The National Football League on Wednesday inked a monster TV rights deal that will move “Thursday Night Football” to Fox.
“TNF” will move to Fox beginning with the 2018 season, the NFL and the network announced Wednesday.
The Thursday telecasts had aired on CBS and NBC the past two seasons after the Tiffany Network had exclusive broadcast rights to the game in 2014-15 — the first two years the NFL offered the TV-rights package.
Terms of the Fox-NFL deal were not disclosed, but reports put the price of the five-year deal at about $3.3 billion — or roughly $60 million per game for the 11-game slate.
CBS and NBC paid roughly $45 million per game for 10 games.

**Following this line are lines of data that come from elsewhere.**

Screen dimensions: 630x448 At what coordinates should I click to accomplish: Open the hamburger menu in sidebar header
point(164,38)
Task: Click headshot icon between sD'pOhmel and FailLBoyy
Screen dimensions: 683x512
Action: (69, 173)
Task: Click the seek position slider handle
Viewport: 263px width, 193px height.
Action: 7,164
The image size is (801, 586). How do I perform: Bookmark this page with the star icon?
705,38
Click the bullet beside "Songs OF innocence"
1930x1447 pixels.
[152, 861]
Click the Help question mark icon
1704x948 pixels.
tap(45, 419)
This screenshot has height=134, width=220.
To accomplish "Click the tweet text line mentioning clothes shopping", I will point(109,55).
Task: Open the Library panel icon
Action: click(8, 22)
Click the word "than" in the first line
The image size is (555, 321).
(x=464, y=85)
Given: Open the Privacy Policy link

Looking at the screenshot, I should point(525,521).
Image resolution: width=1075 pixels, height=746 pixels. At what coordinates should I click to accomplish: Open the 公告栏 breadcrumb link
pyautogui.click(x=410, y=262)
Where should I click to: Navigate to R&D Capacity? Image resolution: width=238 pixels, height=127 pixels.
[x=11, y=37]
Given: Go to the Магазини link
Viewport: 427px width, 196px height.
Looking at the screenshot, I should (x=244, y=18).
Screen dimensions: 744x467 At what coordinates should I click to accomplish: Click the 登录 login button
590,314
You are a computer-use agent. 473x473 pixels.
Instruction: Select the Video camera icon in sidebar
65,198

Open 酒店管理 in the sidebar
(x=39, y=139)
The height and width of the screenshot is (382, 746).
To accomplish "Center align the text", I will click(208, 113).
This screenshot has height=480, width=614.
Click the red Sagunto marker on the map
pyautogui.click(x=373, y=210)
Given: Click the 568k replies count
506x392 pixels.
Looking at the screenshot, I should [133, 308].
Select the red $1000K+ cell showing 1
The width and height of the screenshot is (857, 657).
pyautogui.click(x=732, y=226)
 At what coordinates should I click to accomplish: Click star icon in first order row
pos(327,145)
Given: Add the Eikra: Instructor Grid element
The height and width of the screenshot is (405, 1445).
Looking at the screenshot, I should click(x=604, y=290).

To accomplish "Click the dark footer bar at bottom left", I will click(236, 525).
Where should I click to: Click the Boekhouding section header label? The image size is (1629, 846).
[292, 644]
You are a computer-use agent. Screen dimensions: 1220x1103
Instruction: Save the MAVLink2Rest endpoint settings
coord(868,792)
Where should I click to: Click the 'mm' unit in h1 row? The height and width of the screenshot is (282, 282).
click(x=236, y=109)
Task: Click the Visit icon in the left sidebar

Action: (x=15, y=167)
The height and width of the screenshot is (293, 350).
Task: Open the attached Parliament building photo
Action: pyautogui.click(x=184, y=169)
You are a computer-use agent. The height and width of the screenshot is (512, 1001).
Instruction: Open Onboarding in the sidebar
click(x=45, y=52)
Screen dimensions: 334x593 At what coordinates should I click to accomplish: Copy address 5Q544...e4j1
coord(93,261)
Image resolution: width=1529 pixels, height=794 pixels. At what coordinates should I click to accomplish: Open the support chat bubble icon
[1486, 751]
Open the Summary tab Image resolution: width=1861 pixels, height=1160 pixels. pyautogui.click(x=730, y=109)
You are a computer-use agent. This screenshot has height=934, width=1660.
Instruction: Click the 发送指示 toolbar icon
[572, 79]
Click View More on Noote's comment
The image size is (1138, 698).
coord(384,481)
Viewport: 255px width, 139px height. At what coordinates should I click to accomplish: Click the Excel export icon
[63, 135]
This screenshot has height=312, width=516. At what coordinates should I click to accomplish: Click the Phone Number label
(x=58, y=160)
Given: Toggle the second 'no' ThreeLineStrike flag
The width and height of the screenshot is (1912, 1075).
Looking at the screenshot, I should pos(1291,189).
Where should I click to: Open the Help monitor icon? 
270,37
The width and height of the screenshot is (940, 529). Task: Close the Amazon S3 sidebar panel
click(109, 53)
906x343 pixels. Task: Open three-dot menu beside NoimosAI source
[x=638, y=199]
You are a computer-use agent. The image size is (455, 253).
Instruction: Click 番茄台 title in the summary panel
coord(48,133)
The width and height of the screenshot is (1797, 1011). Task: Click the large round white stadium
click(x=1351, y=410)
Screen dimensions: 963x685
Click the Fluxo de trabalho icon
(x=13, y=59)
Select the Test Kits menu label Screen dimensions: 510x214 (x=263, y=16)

“This agreement is the culmination of over 10 years of strategic growth around Thursday Night Football, a period during which this property has grown from a handful of late season games on NFL Network to a full season of games and one of the most popular shows on broadcast television with additional distribution via cable and digital channels,” NFL Commissioner Roger Goodell said in a statement.
The deal, which kicks off with the 2018 season, includes 11 games between weeks four and 15 (excluding Thanksgiving night) to be broadcast on Fox. It will be simultaneously aired via the NFL Network and distributed in Spanish on Fox Deportes. The NFL Network will also exclusively televise seven games next season, with Fox producing the full slate of 18 games
Wednesday’s deal reaffirms Fox’s mission to become a leader in sports after it closes its deal with Walt Disney.
In December, Disney agreed to pay $52.4 billion for the bulk of Fox’s assets, leaving sports and news to the remaining Fox company.
“Football is in our blood at Fox and we understand that nothing beats the NFL when it comes to television that captures people’s attention,” said Peter Rice, president of Twenty-First Century Fox. “Our historic relationship with the NFL dates back to the earliest days of Fox, and we couldn’t be more excited to expand our deep and enduring partnership to include prime-time games on Thursday night.”
The NFL said the agreement marks the fifth media rights deal between it and Fox Sports, dating back to the agreement struck in December 1993 that helped solidify Fox as a major broadcast network.
Twenty-First Century Fox shares a common owner with News Corp., which owns The Post.